PROBLEM DESCRIPTION
Copy out the listing below, keeping every character as is.

RECORDS TO PROCESS
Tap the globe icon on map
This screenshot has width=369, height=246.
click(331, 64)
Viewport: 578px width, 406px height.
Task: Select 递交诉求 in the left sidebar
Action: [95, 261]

WORKED SOLUTION
Tap the globe icon on map
This screenshot has width=369, height=246.
click(331, 64)
Viewport: 578px width, 406px height.
Task: Select 递交诉求 in the left sidebar
Action: [95, 261]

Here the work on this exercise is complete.